AIM OF THE EXERCISE: Find each line in the records below that contains the word "data", and copy those lines in full.
+-------+
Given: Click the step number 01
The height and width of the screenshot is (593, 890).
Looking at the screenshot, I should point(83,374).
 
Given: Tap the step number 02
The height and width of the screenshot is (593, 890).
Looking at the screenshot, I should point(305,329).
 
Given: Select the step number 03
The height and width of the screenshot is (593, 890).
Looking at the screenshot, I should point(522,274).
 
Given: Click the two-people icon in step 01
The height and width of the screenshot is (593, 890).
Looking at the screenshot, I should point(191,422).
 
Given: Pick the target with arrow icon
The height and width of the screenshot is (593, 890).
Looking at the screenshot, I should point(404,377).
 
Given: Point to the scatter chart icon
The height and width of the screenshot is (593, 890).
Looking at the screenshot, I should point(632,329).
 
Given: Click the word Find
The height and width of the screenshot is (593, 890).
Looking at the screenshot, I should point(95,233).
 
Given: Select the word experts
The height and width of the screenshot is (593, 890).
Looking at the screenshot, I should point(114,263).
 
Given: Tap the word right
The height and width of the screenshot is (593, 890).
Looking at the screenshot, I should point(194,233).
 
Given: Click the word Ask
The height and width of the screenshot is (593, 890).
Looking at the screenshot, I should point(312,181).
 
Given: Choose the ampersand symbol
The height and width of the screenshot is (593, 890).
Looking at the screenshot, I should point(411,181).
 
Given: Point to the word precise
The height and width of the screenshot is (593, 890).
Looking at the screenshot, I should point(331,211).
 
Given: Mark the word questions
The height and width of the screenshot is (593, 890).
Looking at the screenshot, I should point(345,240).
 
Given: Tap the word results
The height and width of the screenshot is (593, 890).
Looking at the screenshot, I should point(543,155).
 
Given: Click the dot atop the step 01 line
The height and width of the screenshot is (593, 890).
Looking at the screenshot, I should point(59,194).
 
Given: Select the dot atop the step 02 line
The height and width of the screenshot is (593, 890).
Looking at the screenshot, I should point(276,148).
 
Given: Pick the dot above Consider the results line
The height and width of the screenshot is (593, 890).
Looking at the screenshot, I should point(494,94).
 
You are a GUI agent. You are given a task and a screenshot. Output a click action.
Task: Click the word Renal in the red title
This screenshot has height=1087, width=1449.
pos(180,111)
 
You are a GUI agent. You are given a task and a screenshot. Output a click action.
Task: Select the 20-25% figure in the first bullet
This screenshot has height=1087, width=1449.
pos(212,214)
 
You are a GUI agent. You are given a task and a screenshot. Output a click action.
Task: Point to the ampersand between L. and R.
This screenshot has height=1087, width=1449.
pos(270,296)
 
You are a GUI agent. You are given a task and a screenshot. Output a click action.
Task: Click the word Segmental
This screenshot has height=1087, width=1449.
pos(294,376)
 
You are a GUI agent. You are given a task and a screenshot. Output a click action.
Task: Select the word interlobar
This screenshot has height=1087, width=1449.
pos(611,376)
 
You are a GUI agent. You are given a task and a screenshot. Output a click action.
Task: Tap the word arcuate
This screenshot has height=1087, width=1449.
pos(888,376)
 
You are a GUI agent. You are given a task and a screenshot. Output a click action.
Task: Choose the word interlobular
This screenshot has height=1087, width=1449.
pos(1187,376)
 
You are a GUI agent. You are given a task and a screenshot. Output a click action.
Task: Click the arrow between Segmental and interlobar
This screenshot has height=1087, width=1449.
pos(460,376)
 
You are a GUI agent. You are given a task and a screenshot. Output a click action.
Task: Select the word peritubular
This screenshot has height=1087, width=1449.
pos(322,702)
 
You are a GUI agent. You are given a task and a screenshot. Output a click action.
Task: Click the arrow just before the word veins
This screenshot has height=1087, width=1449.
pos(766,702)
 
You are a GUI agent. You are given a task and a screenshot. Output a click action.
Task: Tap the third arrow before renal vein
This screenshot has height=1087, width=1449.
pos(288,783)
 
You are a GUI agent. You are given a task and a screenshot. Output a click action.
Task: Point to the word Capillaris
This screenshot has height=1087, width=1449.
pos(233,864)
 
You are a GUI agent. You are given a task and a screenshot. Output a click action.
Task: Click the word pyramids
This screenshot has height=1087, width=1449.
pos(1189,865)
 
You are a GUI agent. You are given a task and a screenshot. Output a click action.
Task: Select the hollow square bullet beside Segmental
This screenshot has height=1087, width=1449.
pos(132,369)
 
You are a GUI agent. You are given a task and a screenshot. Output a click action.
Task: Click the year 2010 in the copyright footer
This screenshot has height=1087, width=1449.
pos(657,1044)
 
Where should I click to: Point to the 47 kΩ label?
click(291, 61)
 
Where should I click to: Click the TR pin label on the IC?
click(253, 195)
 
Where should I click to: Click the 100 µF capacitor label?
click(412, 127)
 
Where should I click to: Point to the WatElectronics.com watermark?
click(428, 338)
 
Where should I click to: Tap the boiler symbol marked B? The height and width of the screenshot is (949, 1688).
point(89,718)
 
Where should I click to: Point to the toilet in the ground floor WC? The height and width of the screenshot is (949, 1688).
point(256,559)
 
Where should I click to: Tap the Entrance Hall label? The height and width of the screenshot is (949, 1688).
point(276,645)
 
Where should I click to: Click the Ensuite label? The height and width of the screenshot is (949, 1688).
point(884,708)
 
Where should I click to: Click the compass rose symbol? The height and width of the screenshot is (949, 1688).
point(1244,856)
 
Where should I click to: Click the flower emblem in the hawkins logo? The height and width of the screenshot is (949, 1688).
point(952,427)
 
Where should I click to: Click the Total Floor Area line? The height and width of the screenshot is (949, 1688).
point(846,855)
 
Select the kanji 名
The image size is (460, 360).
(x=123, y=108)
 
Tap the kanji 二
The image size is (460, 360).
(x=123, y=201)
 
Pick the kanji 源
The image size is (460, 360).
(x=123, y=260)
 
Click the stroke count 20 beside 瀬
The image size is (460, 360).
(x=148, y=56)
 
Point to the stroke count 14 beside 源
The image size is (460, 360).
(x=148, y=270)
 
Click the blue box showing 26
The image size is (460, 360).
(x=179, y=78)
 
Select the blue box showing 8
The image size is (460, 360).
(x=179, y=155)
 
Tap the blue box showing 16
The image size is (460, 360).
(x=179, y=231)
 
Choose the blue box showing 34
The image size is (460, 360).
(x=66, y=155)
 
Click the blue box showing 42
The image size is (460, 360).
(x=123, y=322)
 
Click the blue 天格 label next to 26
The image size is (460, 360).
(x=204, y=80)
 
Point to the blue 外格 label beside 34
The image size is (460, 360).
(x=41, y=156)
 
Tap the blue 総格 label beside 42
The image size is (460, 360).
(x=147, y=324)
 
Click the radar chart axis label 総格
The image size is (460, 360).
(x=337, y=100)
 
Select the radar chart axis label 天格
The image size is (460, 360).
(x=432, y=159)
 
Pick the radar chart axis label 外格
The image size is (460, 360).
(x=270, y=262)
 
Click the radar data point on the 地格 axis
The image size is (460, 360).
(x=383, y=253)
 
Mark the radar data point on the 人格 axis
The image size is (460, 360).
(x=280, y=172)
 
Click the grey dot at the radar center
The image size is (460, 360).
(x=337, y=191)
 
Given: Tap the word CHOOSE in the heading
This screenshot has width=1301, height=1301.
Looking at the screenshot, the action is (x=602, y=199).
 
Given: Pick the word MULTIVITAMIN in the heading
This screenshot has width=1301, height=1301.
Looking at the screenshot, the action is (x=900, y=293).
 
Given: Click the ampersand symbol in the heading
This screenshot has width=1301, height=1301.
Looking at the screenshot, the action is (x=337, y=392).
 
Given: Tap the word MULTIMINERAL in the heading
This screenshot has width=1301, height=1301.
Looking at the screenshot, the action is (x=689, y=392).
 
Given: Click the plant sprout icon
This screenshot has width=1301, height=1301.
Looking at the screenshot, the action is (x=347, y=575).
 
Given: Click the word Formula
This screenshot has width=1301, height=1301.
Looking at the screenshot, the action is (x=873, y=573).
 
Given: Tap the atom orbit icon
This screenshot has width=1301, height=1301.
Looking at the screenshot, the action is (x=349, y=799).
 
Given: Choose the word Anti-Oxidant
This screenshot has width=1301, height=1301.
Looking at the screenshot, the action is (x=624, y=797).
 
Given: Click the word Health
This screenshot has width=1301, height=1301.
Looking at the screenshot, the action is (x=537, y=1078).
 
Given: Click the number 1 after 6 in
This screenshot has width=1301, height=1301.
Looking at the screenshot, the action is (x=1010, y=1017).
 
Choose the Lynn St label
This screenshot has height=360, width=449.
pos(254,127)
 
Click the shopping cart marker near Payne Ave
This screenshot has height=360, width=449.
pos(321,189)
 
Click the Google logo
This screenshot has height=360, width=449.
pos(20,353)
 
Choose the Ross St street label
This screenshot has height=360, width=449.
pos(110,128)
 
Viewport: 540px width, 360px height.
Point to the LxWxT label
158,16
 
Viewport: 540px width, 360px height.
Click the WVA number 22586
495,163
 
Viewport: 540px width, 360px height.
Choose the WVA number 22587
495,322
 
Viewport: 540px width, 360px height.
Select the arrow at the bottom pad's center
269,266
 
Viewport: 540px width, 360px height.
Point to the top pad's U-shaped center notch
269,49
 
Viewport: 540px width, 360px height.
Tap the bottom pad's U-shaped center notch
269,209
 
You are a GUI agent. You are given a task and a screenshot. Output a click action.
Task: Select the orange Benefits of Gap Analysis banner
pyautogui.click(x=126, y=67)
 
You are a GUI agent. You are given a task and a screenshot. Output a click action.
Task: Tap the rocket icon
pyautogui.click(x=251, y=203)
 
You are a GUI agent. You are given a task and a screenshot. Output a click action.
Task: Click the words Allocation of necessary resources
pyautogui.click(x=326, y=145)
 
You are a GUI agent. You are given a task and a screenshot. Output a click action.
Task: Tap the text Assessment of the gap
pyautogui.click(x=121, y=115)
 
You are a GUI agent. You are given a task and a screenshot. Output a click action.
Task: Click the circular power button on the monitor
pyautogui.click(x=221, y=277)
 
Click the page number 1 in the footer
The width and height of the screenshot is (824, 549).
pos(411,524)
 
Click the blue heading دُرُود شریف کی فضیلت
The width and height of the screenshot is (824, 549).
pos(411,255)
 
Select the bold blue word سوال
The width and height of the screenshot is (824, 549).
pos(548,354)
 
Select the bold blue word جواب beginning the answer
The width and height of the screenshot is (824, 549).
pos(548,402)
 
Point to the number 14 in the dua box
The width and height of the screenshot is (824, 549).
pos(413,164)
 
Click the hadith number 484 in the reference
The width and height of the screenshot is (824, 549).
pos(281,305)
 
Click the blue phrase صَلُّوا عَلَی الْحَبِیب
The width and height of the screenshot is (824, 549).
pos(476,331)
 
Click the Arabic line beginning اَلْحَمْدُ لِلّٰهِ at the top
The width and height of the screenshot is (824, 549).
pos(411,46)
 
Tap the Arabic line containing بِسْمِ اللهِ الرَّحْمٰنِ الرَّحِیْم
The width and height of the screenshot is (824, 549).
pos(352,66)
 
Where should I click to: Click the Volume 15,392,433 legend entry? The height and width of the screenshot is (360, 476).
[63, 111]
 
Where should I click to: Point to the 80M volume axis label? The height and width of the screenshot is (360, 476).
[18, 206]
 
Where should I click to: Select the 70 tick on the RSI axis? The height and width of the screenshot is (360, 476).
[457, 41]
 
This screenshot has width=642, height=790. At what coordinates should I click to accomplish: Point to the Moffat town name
+-------+
RESULT BELOW:
Click the radar data point on the 地格 axis
Mark the radar data point on the 人格 axis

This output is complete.